Beading is such a zen activity: stitch, add a bead, stitch, add a bead... SNAP! Dammit, there goes another needle. I love bead embroidery, but I do not love stitching through Ultrasuede. Beading needles are notoriously thin and the repeated passage through that tough fabric causes great stress on them. The eye gets smaller, the needles bend, and eventually they break.
Marble Man, super-tired of hearing me swear, googled beading needles and came across an article about Hari-kuyo, an annual quirky Japanese festival for seamstresses and embroiderers to bid farewell to broken needles. Sounds like I need to buy a ticket on that train.

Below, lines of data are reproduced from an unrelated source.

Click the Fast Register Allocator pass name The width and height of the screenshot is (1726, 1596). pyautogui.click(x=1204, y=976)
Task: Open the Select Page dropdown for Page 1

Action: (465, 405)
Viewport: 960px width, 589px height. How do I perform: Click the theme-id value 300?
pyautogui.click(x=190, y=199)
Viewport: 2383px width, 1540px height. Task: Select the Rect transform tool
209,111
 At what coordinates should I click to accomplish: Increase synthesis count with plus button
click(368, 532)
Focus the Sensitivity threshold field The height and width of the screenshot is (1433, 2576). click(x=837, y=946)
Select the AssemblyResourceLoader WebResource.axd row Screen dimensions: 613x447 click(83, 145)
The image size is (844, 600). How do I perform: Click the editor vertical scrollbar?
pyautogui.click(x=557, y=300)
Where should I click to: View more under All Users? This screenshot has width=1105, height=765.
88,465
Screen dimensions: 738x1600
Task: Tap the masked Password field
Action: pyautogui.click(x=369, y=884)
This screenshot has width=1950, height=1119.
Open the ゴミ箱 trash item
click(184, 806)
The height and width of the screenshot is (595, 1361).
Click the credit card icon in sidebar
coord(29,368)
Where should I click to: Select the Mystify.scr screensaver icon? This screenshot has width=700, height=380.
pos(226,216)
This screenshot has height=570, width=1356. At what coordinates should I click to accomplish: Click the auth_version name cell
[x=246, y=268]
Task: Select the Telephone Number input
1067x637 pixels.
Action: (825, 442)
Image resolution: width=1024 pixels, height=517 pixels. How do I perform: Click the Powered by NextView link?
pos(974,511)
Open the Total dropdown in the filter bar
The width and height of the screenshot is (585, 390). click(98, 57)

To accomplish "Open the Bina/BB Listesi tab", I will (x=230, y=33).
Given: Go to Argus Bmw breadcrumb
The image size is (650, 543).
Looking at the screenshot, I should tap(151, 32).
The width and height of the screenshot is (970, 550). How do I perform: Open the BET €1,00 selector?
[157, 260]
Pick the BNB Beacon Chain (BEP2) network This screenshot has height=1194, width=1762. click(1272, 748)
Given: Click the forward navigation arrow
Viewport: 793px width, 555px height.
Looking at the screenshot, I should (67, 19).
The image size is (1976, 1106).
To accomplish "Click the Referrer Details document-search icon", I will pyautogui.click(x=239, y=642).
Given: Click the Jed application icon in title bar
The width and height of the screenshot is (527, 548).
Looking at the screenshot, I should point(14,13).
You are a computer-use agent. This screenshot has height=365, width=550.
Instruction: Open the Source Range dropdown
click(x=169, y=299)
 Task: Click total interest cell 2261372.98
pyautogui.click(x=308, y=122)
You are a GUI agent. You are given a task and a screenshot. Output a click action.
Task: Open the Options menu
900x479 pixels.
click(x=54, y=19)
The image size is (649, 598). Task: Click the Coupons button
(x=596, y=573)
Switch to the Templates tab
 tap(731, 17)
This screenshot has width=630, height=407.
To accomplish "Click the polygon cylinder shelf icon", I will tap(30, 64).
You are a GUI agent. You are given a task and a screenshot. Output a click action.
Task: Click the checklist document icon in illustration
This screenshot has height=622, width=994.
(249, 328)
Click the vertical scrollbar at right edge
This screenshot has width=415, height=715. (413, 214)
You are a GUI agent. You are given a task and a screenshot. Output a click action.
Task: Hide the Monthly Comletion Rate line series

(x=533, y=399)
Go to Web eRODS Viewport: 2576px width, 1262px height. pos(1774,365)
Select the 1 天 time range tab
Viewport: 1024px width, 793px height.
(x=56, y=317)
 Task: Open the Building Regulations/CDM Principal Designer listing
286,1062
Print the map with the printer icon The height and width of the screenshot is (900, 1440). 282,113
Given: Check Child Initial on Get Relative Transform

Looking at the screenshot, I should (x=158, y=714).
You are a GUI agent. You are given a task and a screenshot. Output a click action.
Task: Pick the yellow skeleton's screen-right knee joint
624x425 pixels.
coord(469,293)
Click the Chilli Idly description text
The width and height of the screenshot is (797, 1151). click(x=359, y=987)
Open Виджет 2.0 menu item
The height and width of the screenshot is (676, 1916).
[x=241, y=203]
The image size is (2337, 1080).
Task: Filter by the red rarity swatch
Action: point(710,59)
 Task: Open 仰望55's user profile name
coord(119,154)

"On the day of the memorial service – 8 February throughout most of Japan, but 8 December in much of the Kansai region and western Japan – seamstresses and embroiderers take a day of rest from their craft, and bring their used, bent and broken needles and pins to their temple or shrine. As they pay their respects, their needles and pins are stuck upright into blocks of tofu or konnyaku (a kind of edible jelly made from a plant-based flour). Tofu and konnyaku are used because of their soft texture; which is thought to soothe the needles after their labour, effectively wrapping them with tenderness and gratitude. A priest incants a sutra, marking the needles’ passage from use, and offers a blessing, which is thought to rub off on the person who has made the offering. The essence of hari-kuyo is to honour the needles for their hard work, give thanks for their service over the preceding year, and also to pray for improved needlework skills in the future. The used needles and pins are often sent to Awashima Shrine, where they are then laid to rest. In some regions, the blocks of tofu and konnyaku, with their pins sticking out, are farewelled by being floated down a river."
From The Japanese Foundation, Sydney
Instead of cursing my sorry luck at breaking a needle on a regular basis, I think I'll keep a block of tofu handy to place them in and thank them for their hard service. How's that for a new and unusual New Year's Resolution?